È la scommessa sul futuro di una città di tre milioni di abitanti che non ha un destino industriale, una dimensione marittima, una prospettiva commerciale. Se la cultura è un business, Alessandria vuole incarnarlo. Dopo questo progetto, varato dieci anni, finanziato dall’UNESCO e costato 300 miliardi, sarà la volta del grande Museo delle antichità sommerse: un tunnel cilindrico porterà i visitatori dalla terra ferma alle profondità marine, lì dove giacciono templi, palazzi, monumenti dell'età classica. Sembra quasi la realizzazione della visione poetica di Ungaretti: “C'era un porto, un porto sommerso antecedente l'era tolemaica, la prova che Alessandria fosse tale, prima ancora di essere città. Non si sapeva nulla di più. Questa città, che è la mia, si consuma e si distrugge incessantemente. Come rintracciarne le origini, se non rimane nulla, niente persino di ciò che accadde un momento fa? No, non si sa altro, non abbiamo altri segni se non questo porto attuale, che il mare ha finora risparmiato, a dirci cosa fosse una volta Alessandria. Il titolo del mio primo libro, Il porto sepolto, deriva da tutto questo”.

Una équipe di archeologi belgi ha intanto mosso i primi passi per quella che sarà la prossima campagna di scavi che dovrebbe fare luce definitiva sul luogo dove Alessandro Magno fu sepolto, mentre procedono i lavori di ampliamento e risistemazione degli oltre 40 chilometri di corniche. L'inaugurazione ufficiale della Biblioteca è prevista per la fine dell'estate, le donazioni e le catalogazioni procedono a ritmo serrato.

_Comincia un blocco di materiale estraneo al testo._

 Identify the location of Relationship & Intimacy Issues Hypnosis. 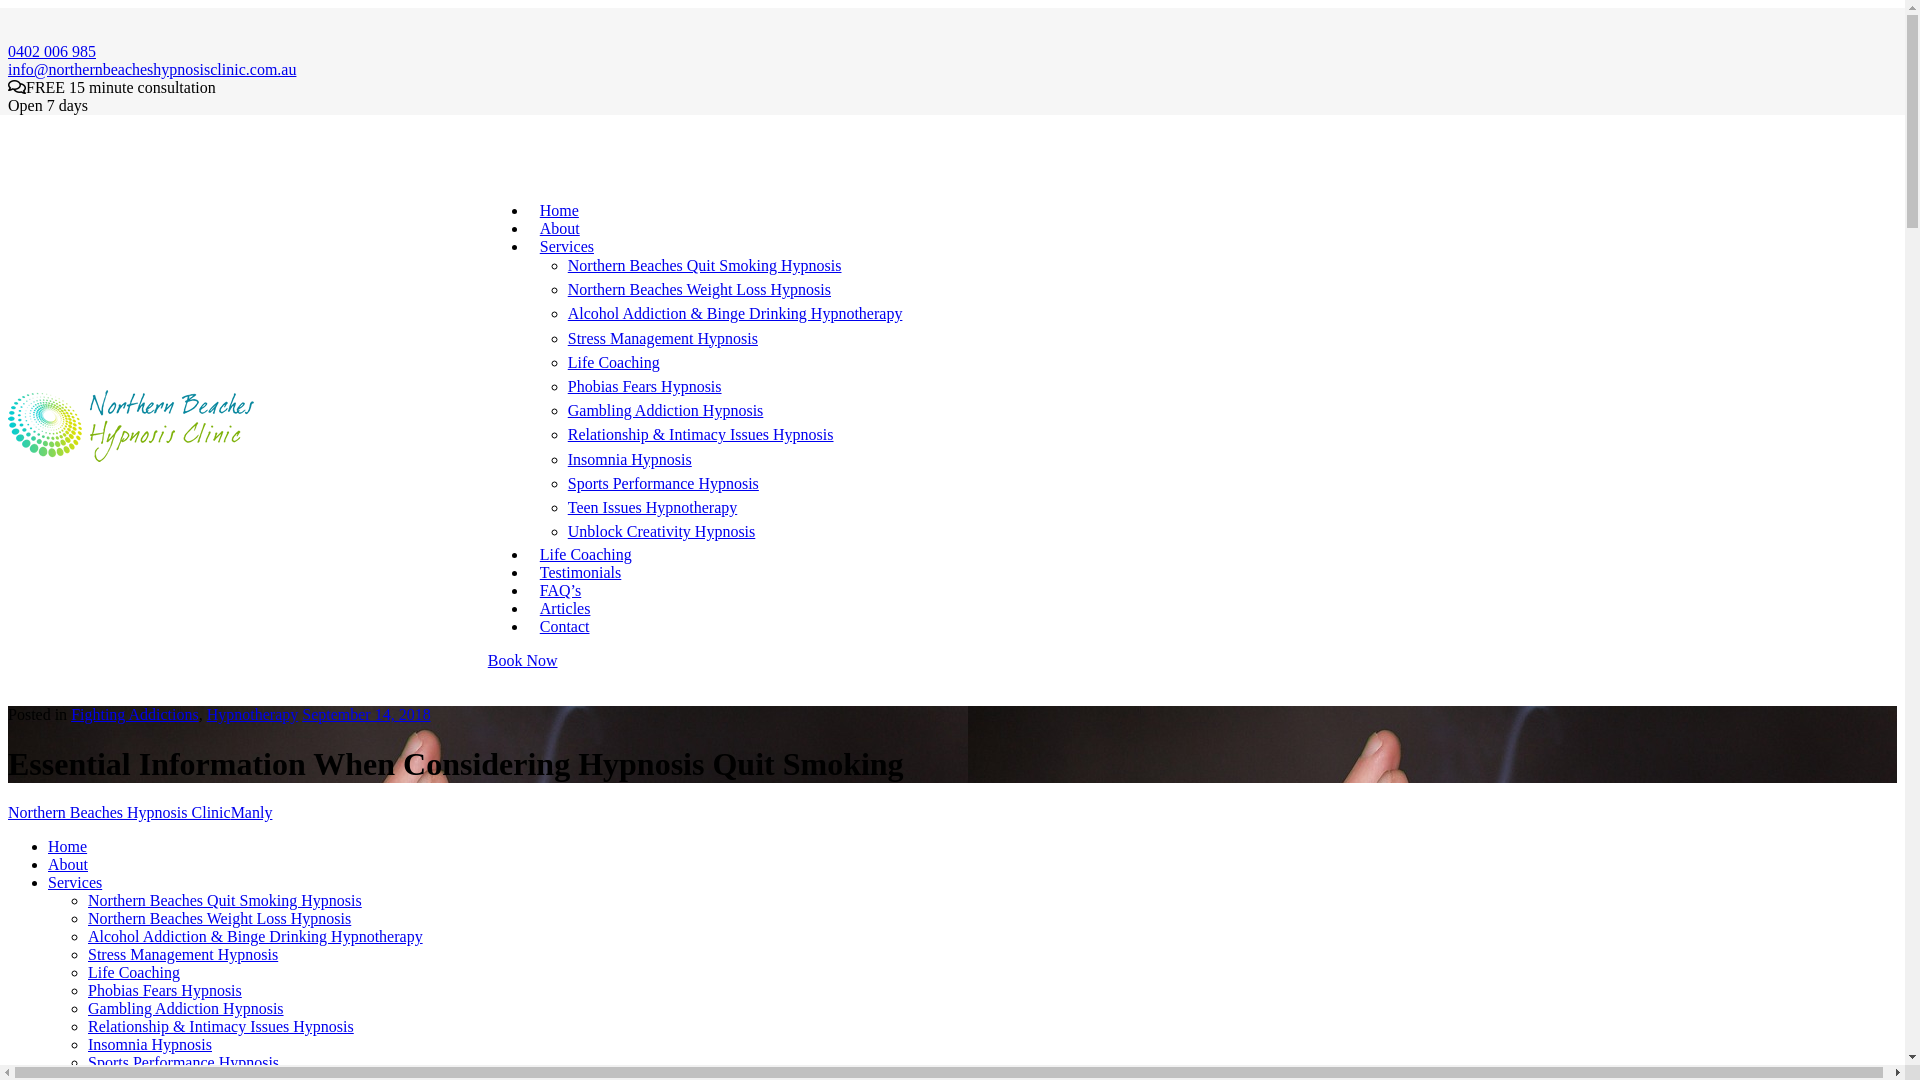
(701, 434).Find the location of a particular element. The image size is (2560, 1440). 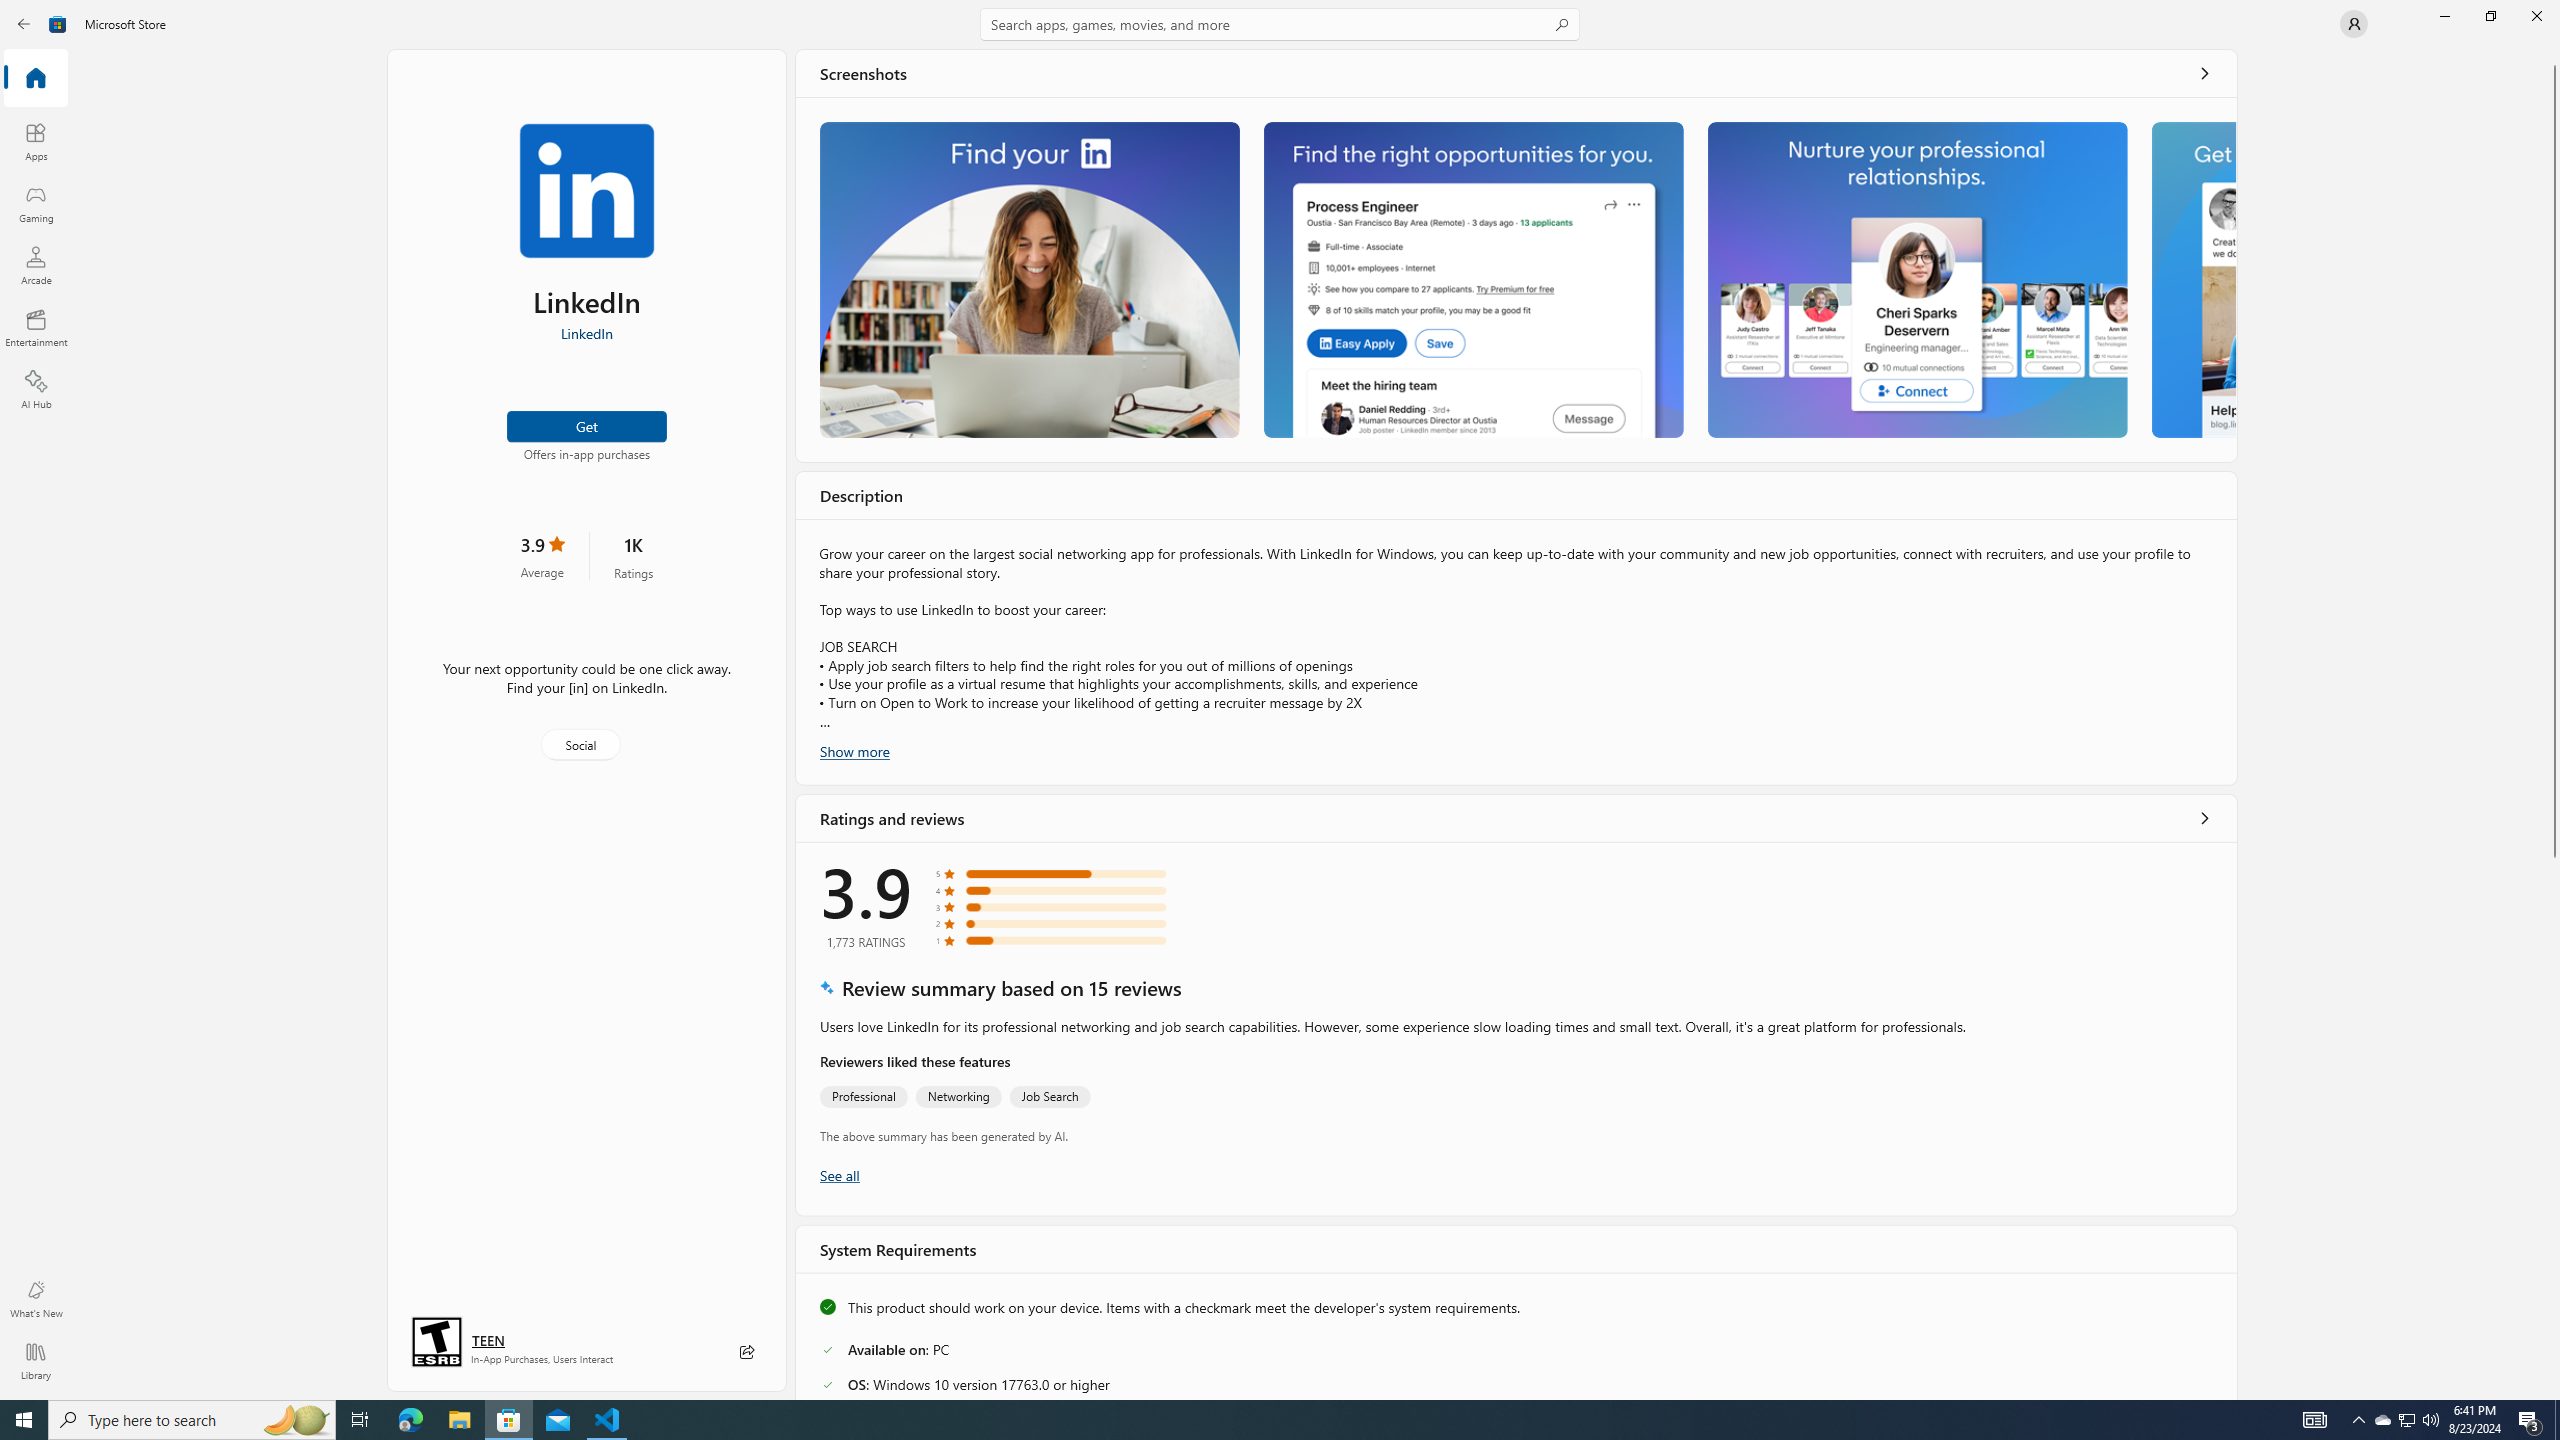

Vertical is located at coordinates (2554, 724).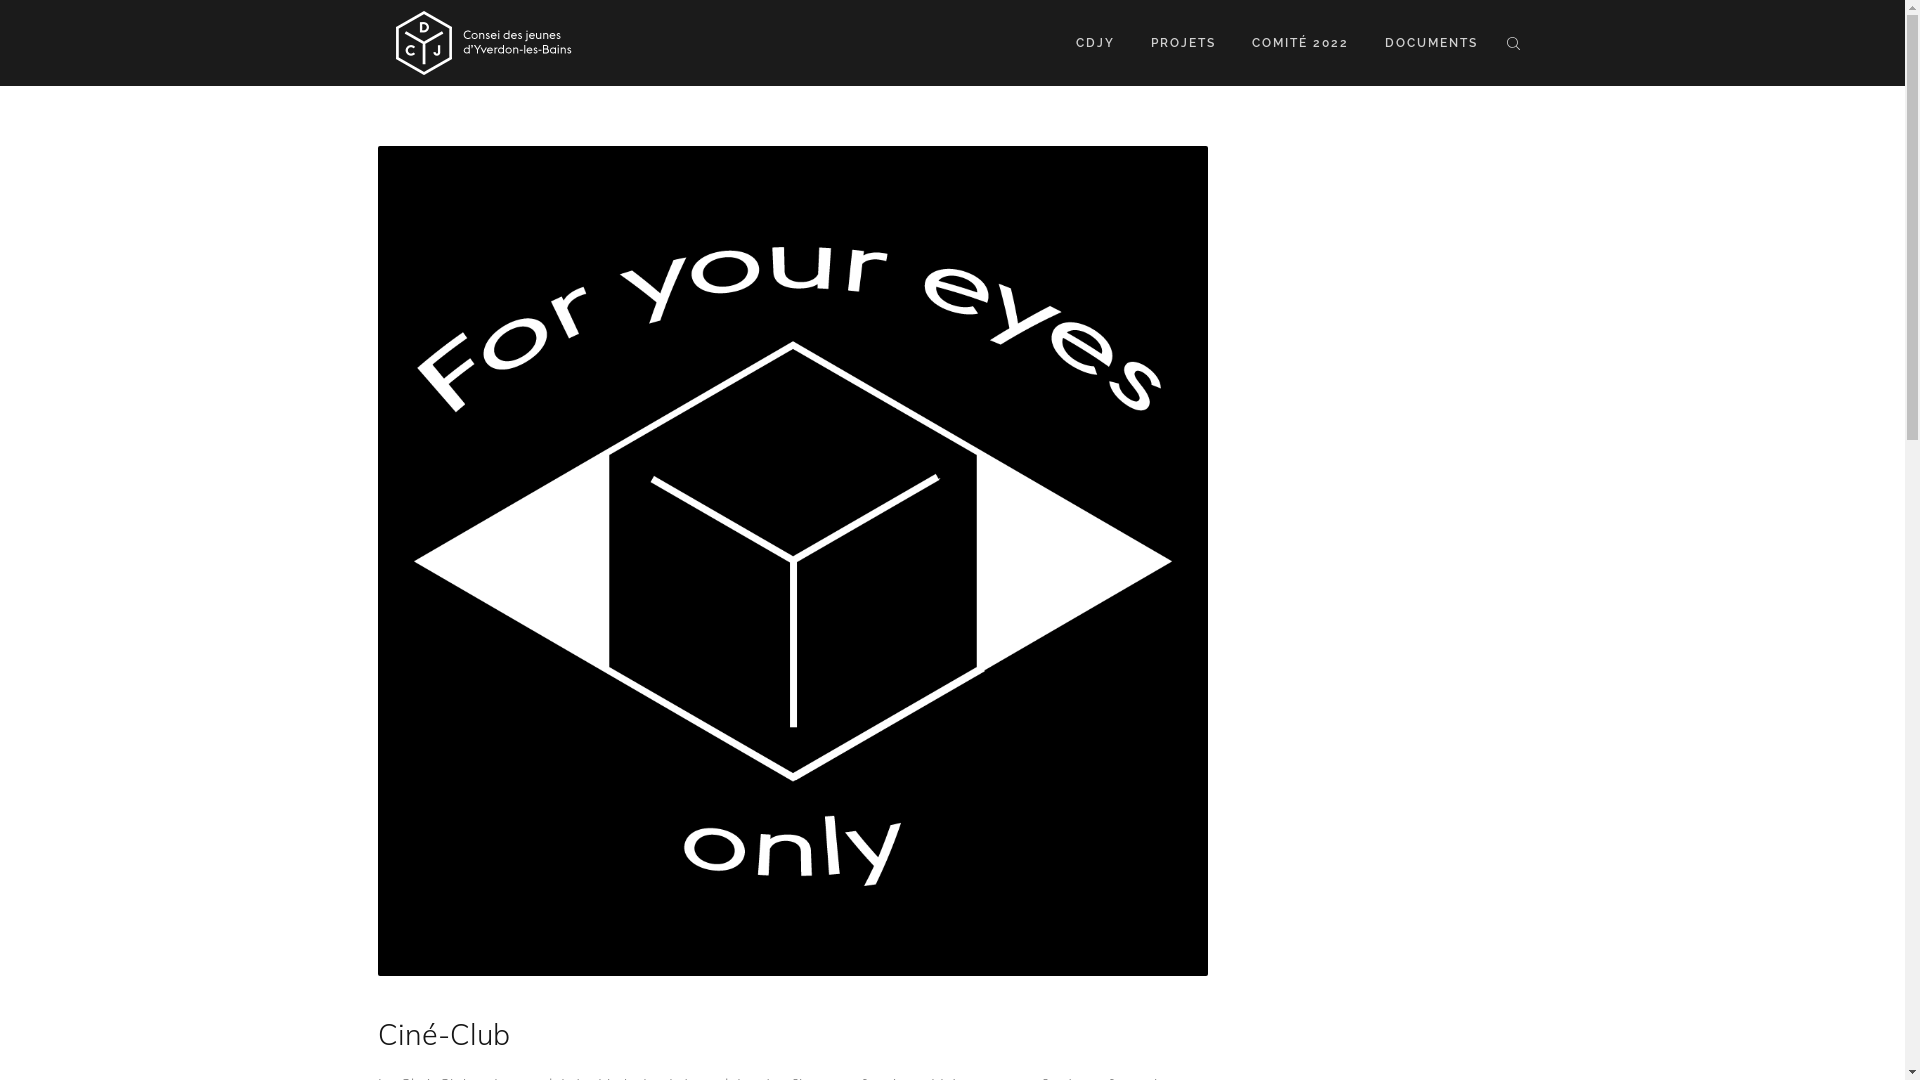  I want to click on PROJETS, so click(1182, 43).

Ultima in ordine di tempo è quella proveniente dalla Francia, con le copie di tutti i documenti relativi alla costruzione del canale di Suez, mille e cinquecento metri di carte, studi, atti, corrispondenza. Se gli Stati si muovono, i privati non stanno a guardare. Federico di Sangirard, conte di Wardal, è uno di quei nomi illustri di una comunità europea che non esiste più, ma il cui fantasma continua a aleggiare. Al ricevimento che ha fatto seguito alla sua cessione di 1500 volumi di italianistica, edizioni rare, capolavori e perle d'antiquariato, c'era tutta la Alessandria che conta. Di Wardal è italiano, e l'Italia qui ha lasciato un segno.